--- Begin Passage shown ---
[LLVMGPU] Transitioning LLVMGPUTileAndFuse to use PCF Dialect #24070

Max191 · 2026-04-10T12:51:20Z

Max191
Apr 10, 2026
Collaborator

I am starting to work on moving the TileAndFuse pipeline to use PCF for thread distribution and operand promotion. This will have a high impact on work currently being done within the TileAndFuse pipeline, so I want to document my plan and process here as I go. I'll begin with the high level plan, and I'll post updates as I make progress to keep anyone who is interested in the loop.

Max191 · 2026-04-10T14:53:01Z

Max191
Apr 10, 2026
Collaborator Author

High Level Plan

Phase 1

Phase 1 will be about just introducing PCF ops and flushing out any lower level codegen work to make sure we can lower PCF ops complete compilation. There won't be anything too complicated here, and most of the TileAndFuse pipeline will behave the same as before.

Key Changes

We will introduce a new pass shortly after GPUFuseAndHoistParallelLoops that converts all scf.forall ops into pcf.generic ops. This happens after all thread distribution is already complete, so little will change there. The main difference will be the codegen after distribution (i.e., bufferization, resolving distribution loops, etc).
--- End Passage shown ---
§ Set problem A:
In the issue above, what does the new pass introduced shortly after GPUFuseAndHoistParallelLoops convert all scf.forall ops into?
§ Set problem B:
Reproduce the part of the issue above between "Phase 1 will" and "distribution loops, etc).", inclusive.
--- Begin Items ---
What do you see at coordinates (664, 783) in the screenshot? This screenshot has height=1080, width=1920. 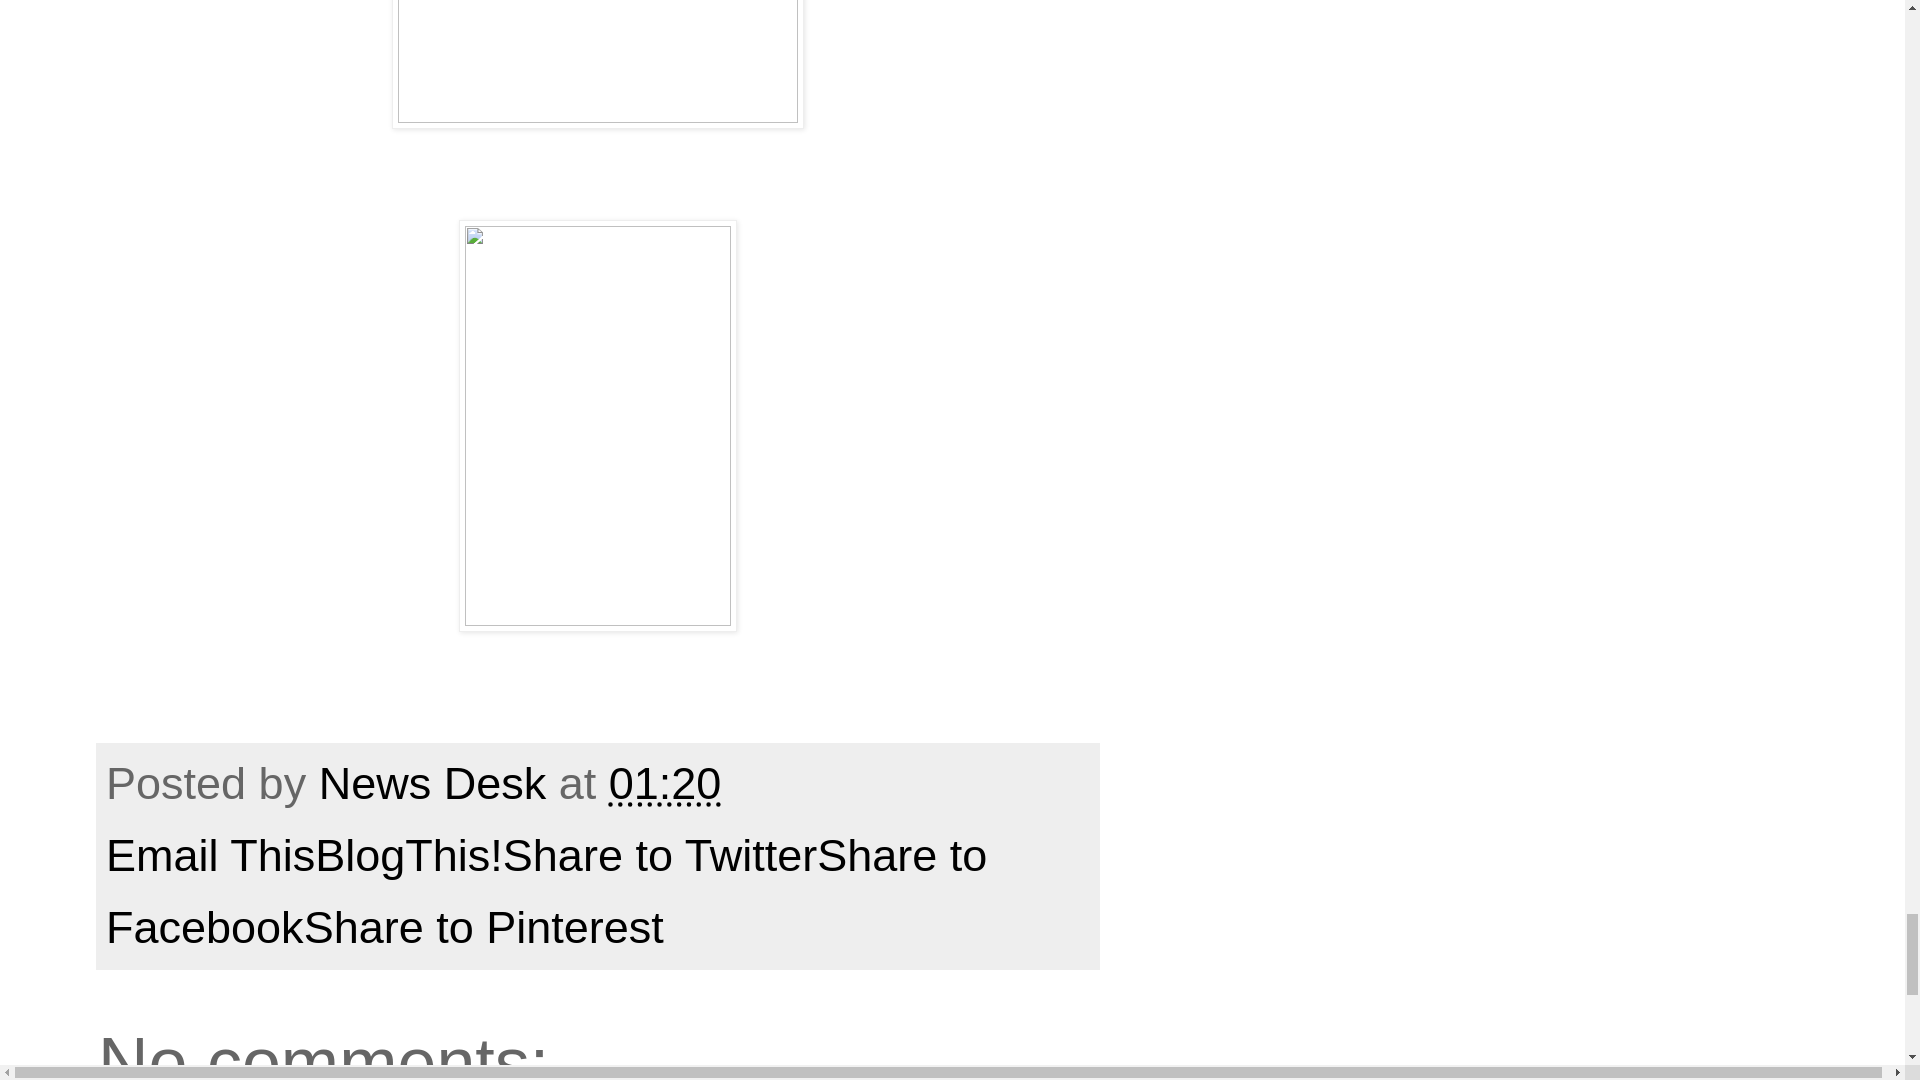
--- End Items ---
--- Begin Items ---
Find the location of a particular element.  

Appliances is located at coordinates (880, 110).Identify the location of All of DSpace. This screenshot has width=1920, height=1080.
--- End Items ---
§ Correct result A:
It converts them into pcf.generic ops.

§ Correct result B:
Phase 1 will be about just introducing PCF ops and flushing out any lower level codegen work to make sure we can lower PCF ops complete compilation. There won't be anything too complicated here, and most of the TileAndFuse pipeline will behave the same as before.

Key Changes

We will introduce a new pass shortly after GPUFuseAndHoistParallelLoops that converts all scf.forall ops into pcf.generic ops. This happens after all thread distribution is already complete, so little will change there. The main difference will be the codegen after distribution (i.e., bufferization, resolving distribution loops, etc).